A common theme in in the audiophile world that is so wrong is assuming that the sound engineer doing the recording and mixing is an incredibly dedicated artist who    is painstakingly agonizing about every detail of the music. They are often on a time crunch like everyone else there are always many many compromises. Audiophiles are like people who watch House on TV they think the hospital assigned 3 doctors to work on your health problem, nope sound engineers are under the stress of business, time, and outrageously requests by artists who have no idea what they are demanding and will do detrimental things to the music. 
Also microphones and original recordings aren't all they're cracked up to be even the best microphones aren't adequate to record very dynamic sounds like a gun shot, keys dangling, or a Saturn 5 rocket. I always used at least 2 or 3 mics for even simple gun shots usually full load blanks that are still much quieter than real gun shots one mic for the direct sound with the gain very low so the signal won't over modulate, another mic to record the first large reflection of the sound with a bit higher gain then another mic farther away to record the echo with hi win to give the acoustic space a little life. All these mics had to have a gain structure that assumed the signal was too dynamic for the mic/recorder and would be put together later in the recording process. There are no predefined levels to set the mics to you have to listen to the space and then guess on how loud the gun / sound is. Even the boom operator who are micing the shot may be holding the mic at a strange angle to accommodate a shadow or an actor who doesn't want the boom in their eye line, lots of compromise even on the biggest movies and recording studios always. 

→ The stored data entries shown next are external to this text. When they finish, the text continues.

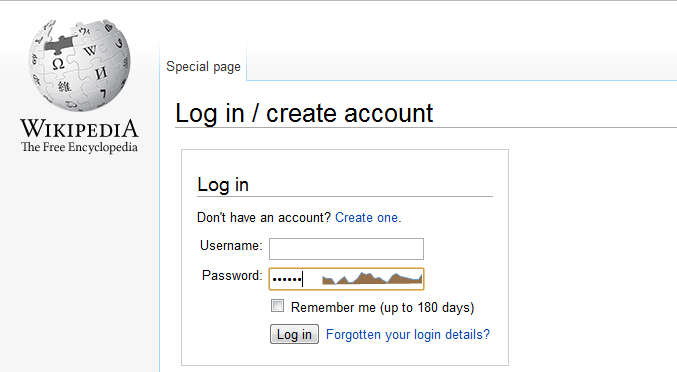Click the 'Log in / create account' page heading
677x372 pixels.
(304, 113)
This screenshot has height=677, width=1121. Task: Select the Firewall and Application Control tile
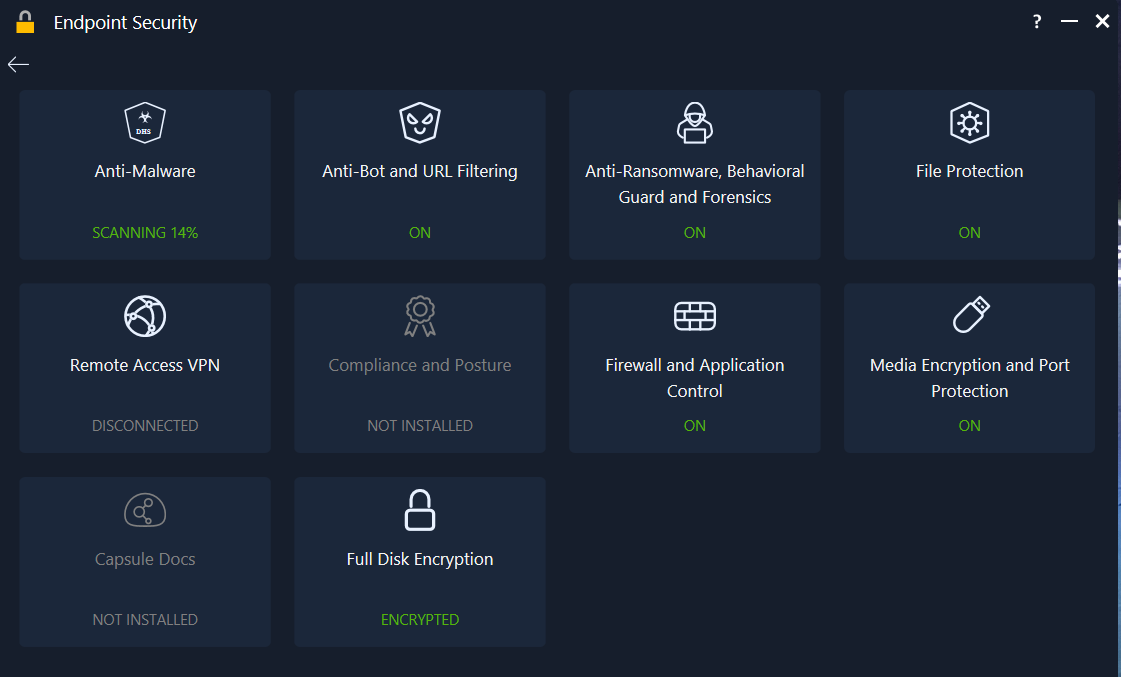(694, 367)
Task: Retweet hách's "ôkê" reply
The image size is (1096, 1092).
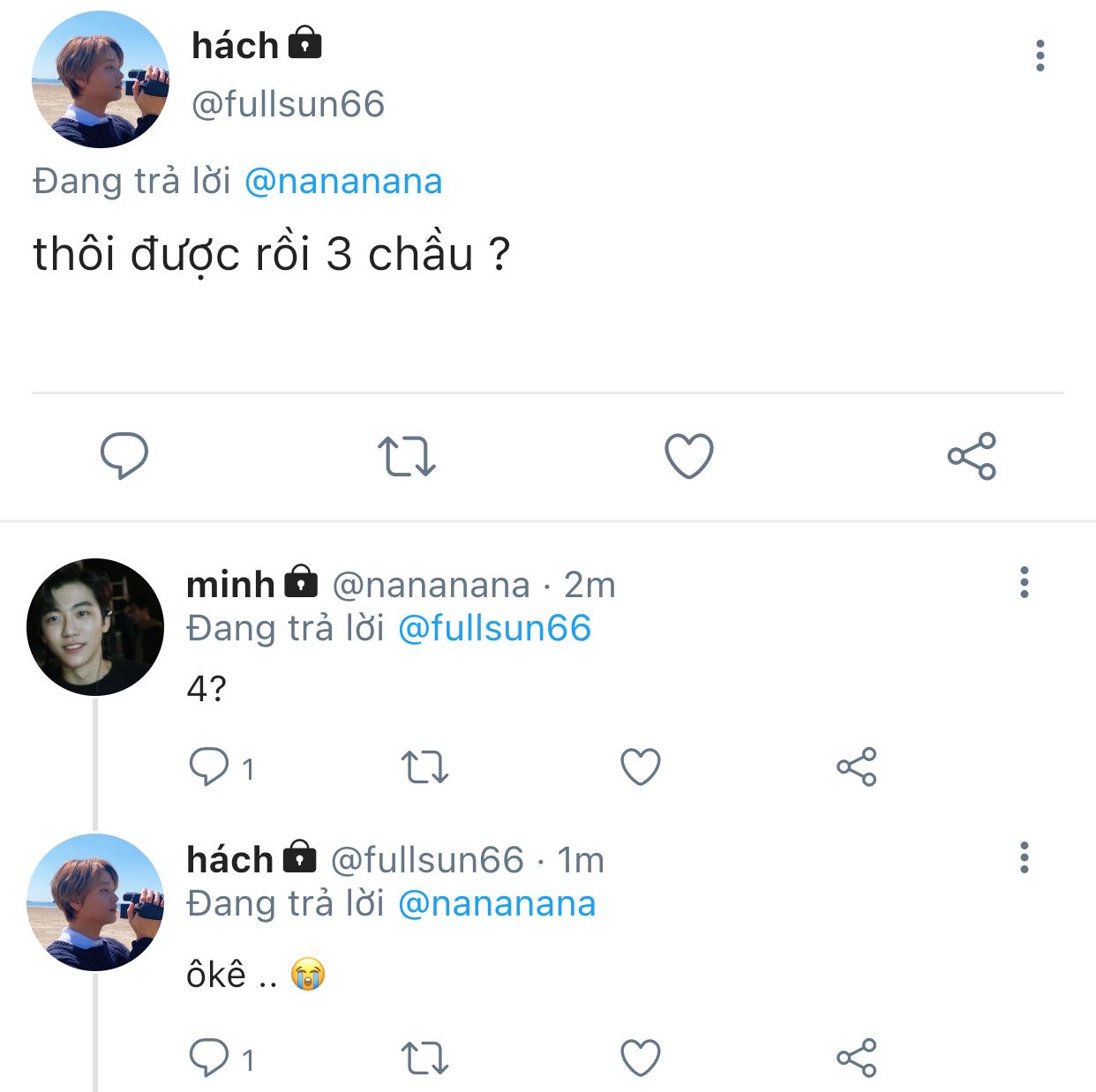Action: (x=425, y=1058)
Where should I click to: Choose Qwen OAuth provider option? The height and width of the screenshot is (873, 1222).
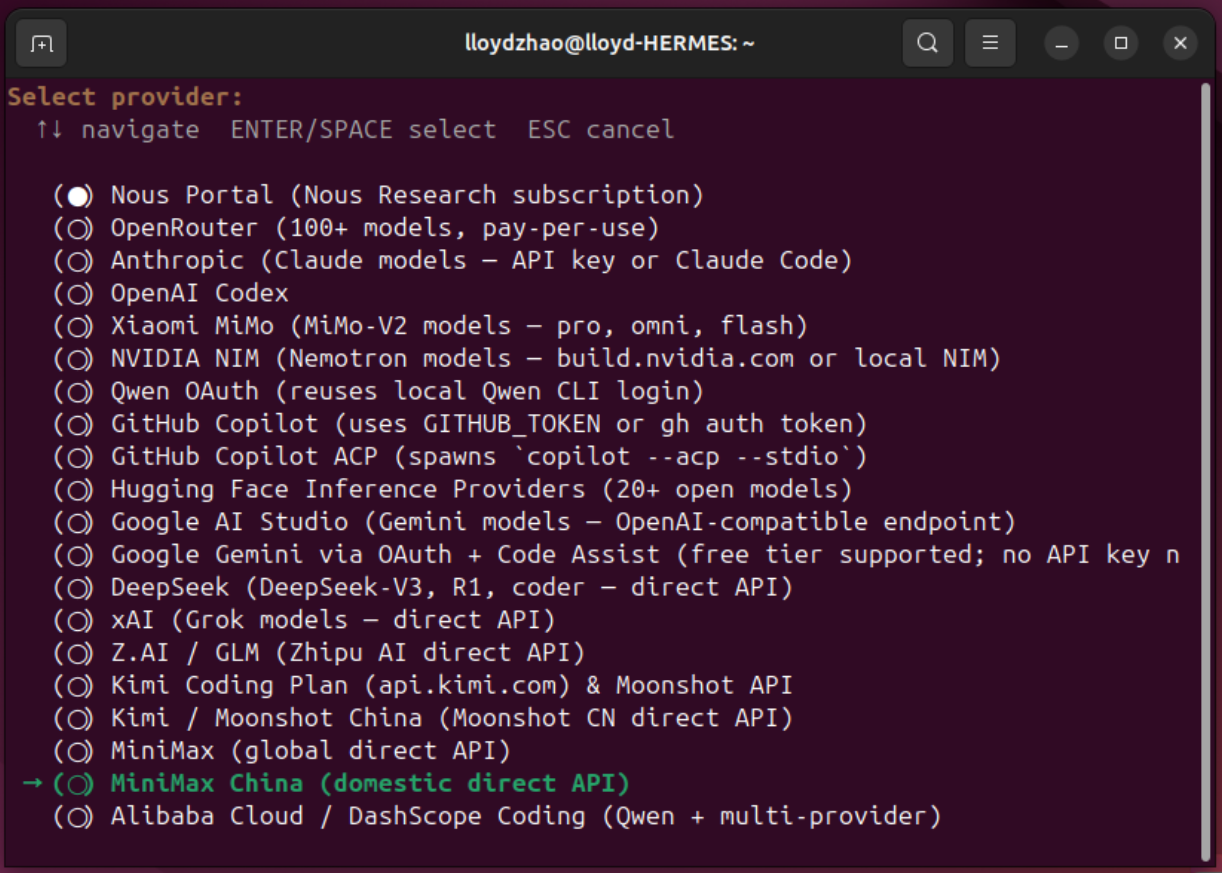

It cracks me up when I see a thread and a HT enthusiast is going on about capturing the "directors intent". You have no idea what amount of time, effort and budget were devoted to the blueray vs the theatrical release. I can guarantee it was MUCH less compared to the theatrical mix.

@donavabdear I find your comments interesting about movies/video. We hear tell over in music about the procedures in location sound. I am solely focused on recording studios and I do not find that to be true there. Al Schmidt, one of the better known "good" engineers (Diana Krall for example) had a story floating about him spending an entire day getting a good snare drum sound. Knowing him, I believe it, he was old school (you MOVE THE MICROPHONE you don’t use EQ). Some of the newer guys using plug ins and zero analog gear are different, but most of their work is not audiophile targeted work. George Massenburg is another one, loves analog, very particular about everything in the studio-his recordings are pristine. The guys I know in between, the ones that work a lot and have multiple projects going all the time, work to get "a sound" Chris Issacs sound in Wicked Game, I know him and he would work all day to get a "cool" sound-not necessarily an audiophile one. Killers Hot Fuss was another, I know him well and he used a lot of mid level end gear to get the sound he was looking for. But that’s the point, these guys are looking for a "sound" that is unique.

Brad

 

spent an en most of the music recording guys I know, fin that

@lonemountain In production sound 90% of all our energy is to accurately record the actors dialog, we would like to use a boom mic like the Sennheiser MKH-50 all the time but when the stupid directors (yes I'm still bitter) shoot wide and tight shots at the same time we can't get a boom mic in and we have to rely on hidden mics or lav mics hidden inside the actors clothing. The boom operator memorizes all the lines and points the mic at each actor as close as possible to the camera frame line without entering into the shot or throwing a shadow on anything in the frame. The mixer blends all the microphones booms and lavs raising each mic when the actor speaks, it's a lot like playing an instrument that is the actors, we try to minimize background and any noise that would interfere with the dialog. 

I called on Coffee Sound in Hollywood for years and it was indeed a whole different world of gear.